Reputation: 3437
After using autoML to generate aml leaderboard, I ran
h2o.predict(aml@leader, test_df)
but how can I know which model on the leaderboard it is using? And if I want to access the structure or hyperparameter of any model on leaderboard how can I do so?
Besides the result on test set is not nearly as good as the one on validation set, is it common - did I use it wrongly or does it has a tendency to overfit?
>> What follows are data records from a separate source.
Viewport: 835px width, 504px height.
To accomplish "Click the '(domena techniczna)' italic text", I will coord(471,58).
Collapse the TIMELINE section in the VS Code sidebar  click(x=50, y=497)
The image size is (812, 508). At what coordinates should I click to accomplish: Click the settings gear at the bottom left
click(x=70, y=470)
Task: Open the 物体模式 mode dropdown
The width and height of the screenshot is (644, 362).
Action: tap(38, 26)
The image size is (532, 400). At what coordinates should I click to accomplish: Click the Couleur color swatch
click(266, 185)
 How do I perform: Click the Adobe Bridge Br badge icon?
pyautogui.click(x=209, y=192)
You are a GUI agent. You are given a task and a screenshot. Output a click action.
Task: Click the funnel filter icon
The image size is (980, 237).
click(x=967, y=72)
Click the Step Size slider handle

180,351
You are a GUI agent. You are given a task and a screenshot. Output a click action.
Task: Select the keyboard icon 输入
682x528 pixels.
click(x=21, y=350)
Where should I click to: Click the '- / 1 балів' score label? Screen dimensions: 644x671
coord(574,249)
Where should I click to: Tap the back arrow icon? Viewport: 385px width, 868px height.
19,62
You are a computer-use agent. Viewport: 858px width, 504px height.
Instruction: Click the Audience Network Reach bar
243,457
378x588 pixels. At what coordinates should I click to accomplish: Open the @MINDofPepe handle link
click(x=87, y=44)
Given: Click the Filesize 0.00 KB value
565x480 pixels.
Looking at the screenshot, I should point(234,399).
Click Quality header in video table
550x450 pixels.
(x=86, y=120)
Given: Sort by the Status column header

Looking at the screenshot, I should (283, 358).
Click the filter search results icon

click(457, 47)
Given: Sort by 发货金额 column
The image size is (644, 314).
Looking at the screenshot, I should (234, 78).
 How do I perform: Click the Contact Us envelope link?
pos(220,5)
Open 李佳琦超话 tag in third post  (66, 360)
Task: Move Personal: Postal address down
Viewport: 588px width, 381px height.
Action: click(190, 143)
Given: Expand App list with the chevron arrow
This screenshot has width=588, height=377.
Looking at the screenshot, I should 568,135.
Also want to understand its infrastructure better, after h2o.init does the data transmit to a server in h2o.ai's clusters or do everything happen on my local laptop?
Thanks.
Upvotes: 0
Views: 862
Reputation: 8819
It's using the "leader" model, which is the #1 model on the leaderboard, ranked by a default metric for the ML task (binary classification, multiclass classification, regression). The leader model ID is here: aml@leader@model_id
.
The leader model, stored at aml@leader
, is just a regular H2O model, so if you want to look at the parameters used, look at aml@leader@parameters
for the parameters that you set, or aml@leader@allparameters
for all the parameter values (including the ones that you did not set manually).
The validation_frame
is used to tune the individual models via early stopping, so the validation error will always be overly-optimistic compared to the test error, which will be a good estimate of the generalization error.
The third question is out of scope for this post, but I'll answer it anyway. When you using H2O and start the cluster using h2o.init()
you are running everything locally on your laptop. If you start an H2O Cluster somewhere else, such as Amazon EC2 or your own remote servers, you can pass the IP address of that server to the h2o.init()
command using the ip
argument to connect to it and the computations will be run on that remote machine. Either way, the servers are entirely under your control -- there is no "H2O Cloud" owned by H2O.ai that does remote processing.
Upvotes: 3